> Description of the task
What you should give back is every line from the one containing "403x381 pixels." through the last line of the records below, word for word and without pictures.

> Study material

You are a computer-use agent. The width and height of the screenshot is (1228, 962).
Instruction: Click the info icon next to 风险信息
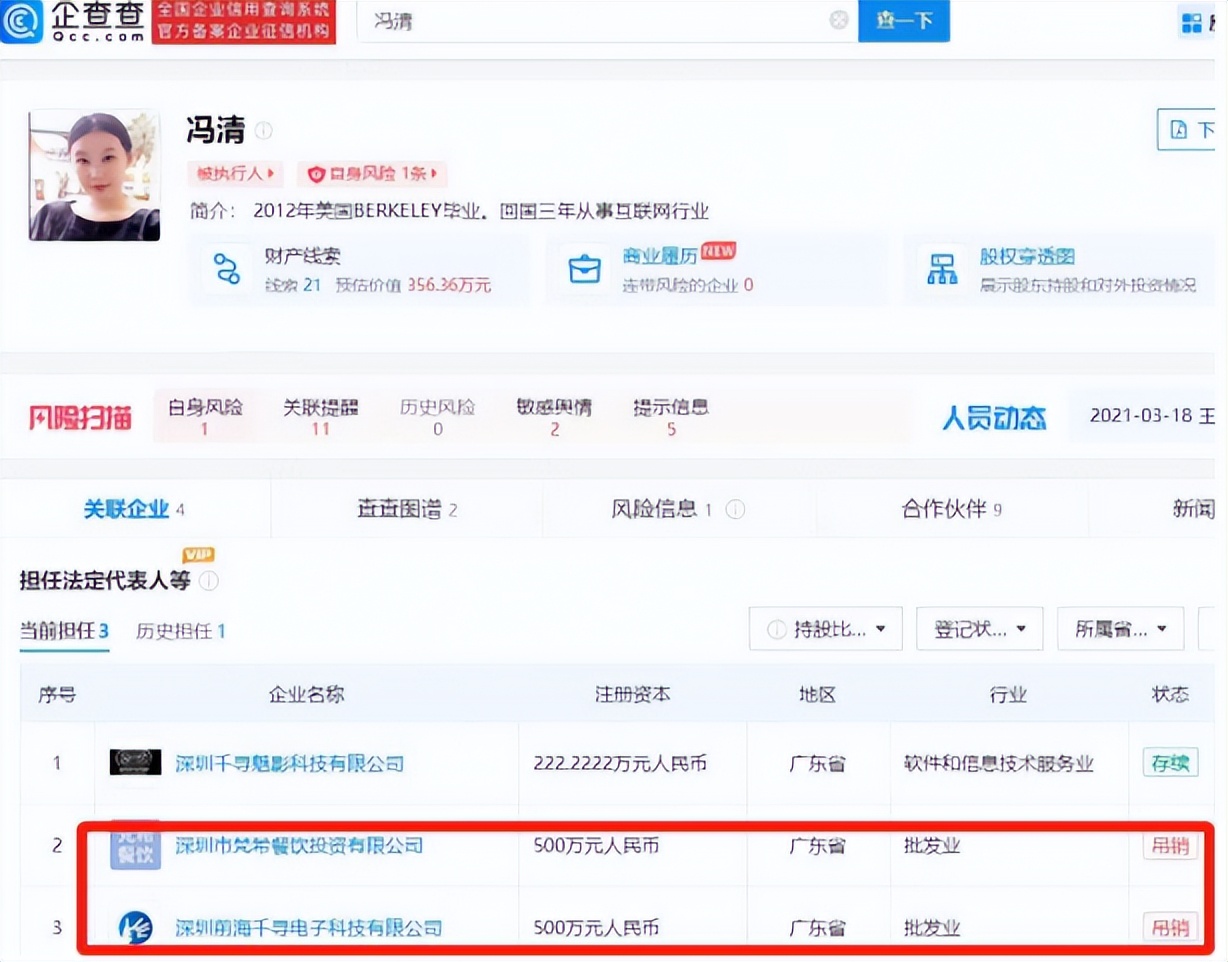point(735,509)
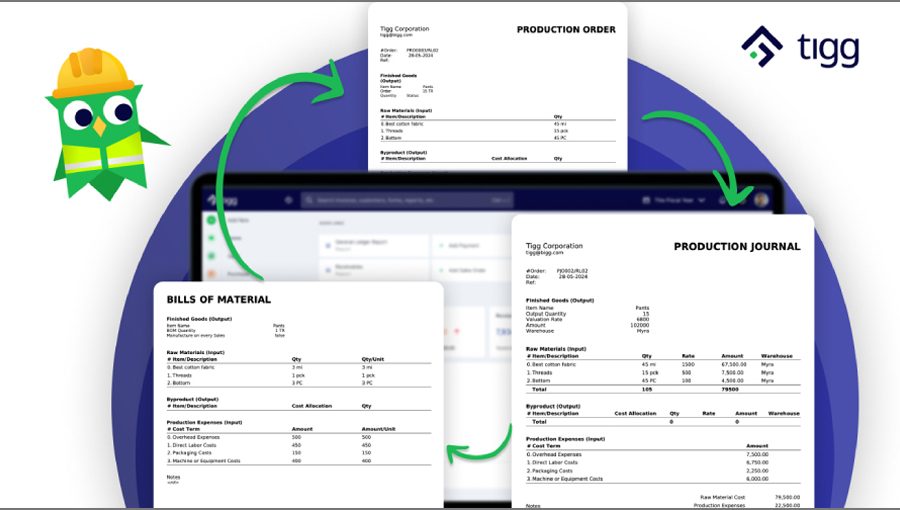Click the icon left of the search bar
The image size is (900, 510).
point(289,200)
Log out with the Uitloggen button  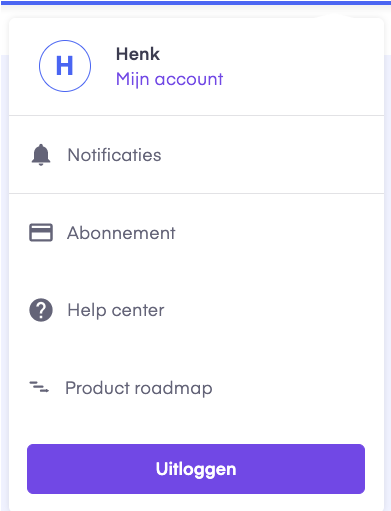pyautogui.click(x=196, y=469)
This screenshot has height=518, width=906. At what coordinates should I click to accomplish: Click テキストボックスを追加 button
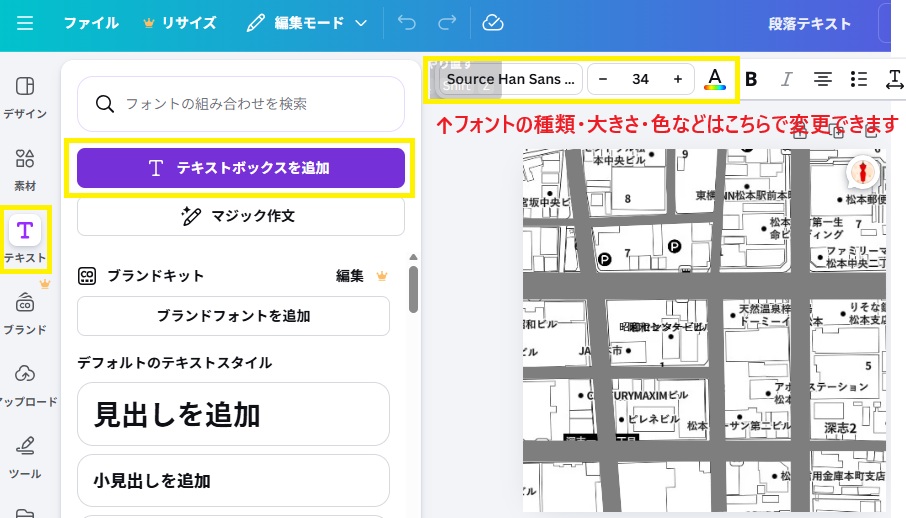click(x=241, y=168)
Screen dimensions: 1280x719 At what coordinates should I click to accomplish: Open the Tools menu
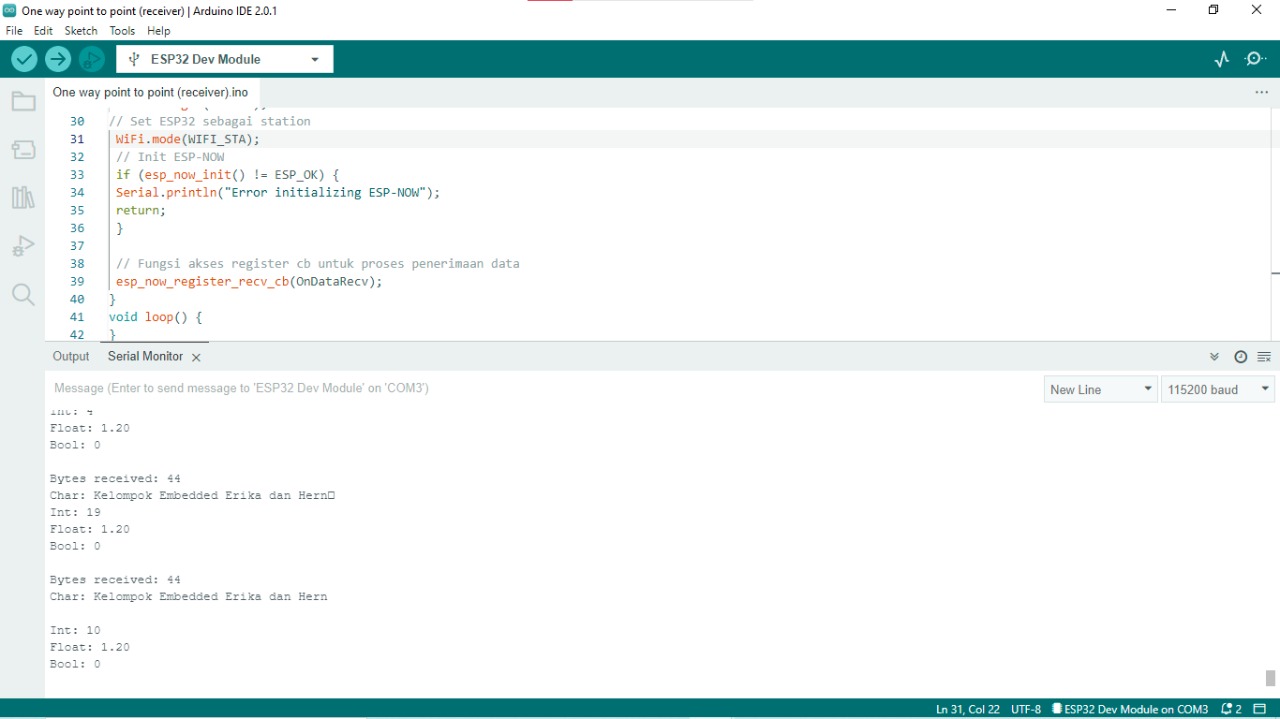pyautogui.click(x=122, y=30)
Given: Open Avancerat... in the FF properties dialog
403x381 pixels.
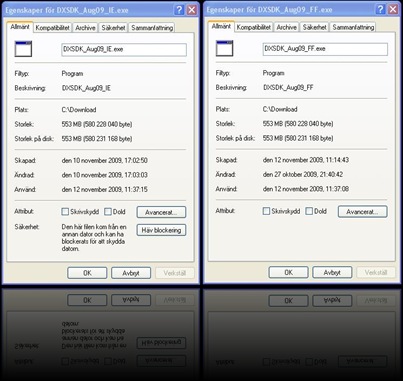Looking at the screenshot, I should coord(363,212).
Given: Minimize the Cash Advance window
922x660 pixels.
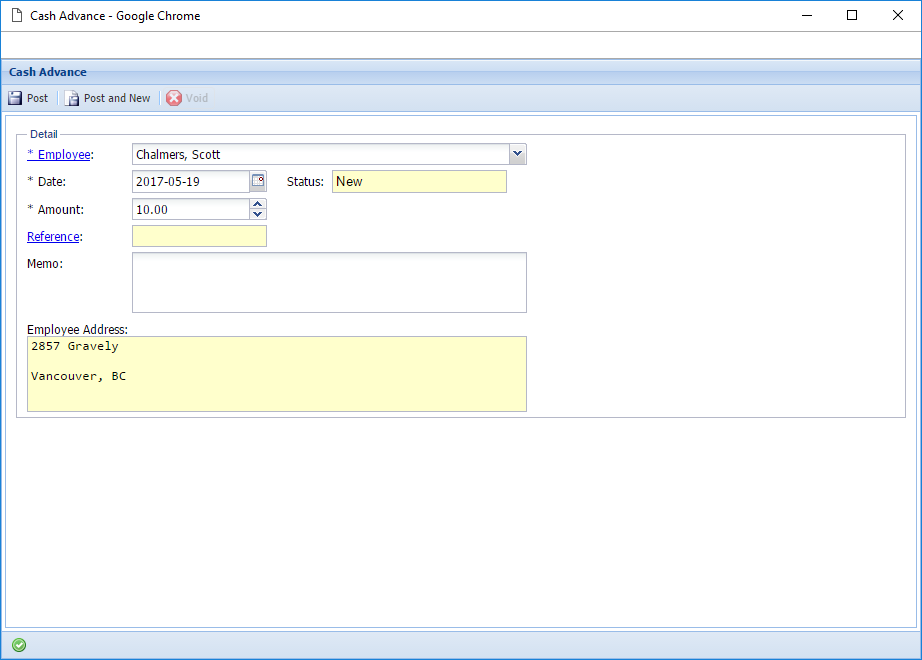Looking at the screenshot, I should coord(806,16).
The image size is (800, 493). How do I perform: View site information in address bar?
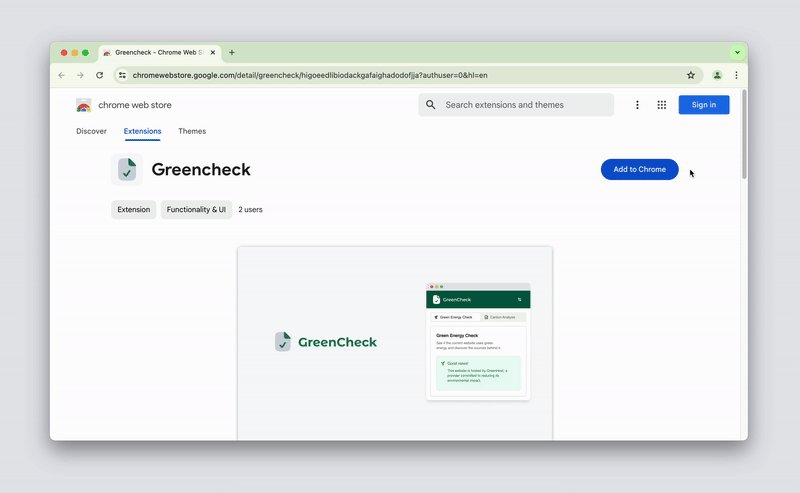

> Answer space
403x381 pixels.
Looking at the screenshot, I should coord(363,212).
Given: Minimize the Cash Advance window
922x660 pixels.
Looking at the screenshot, I should coord(806,16).
The image size is (800, 493). How do I perform: View site information in address bar?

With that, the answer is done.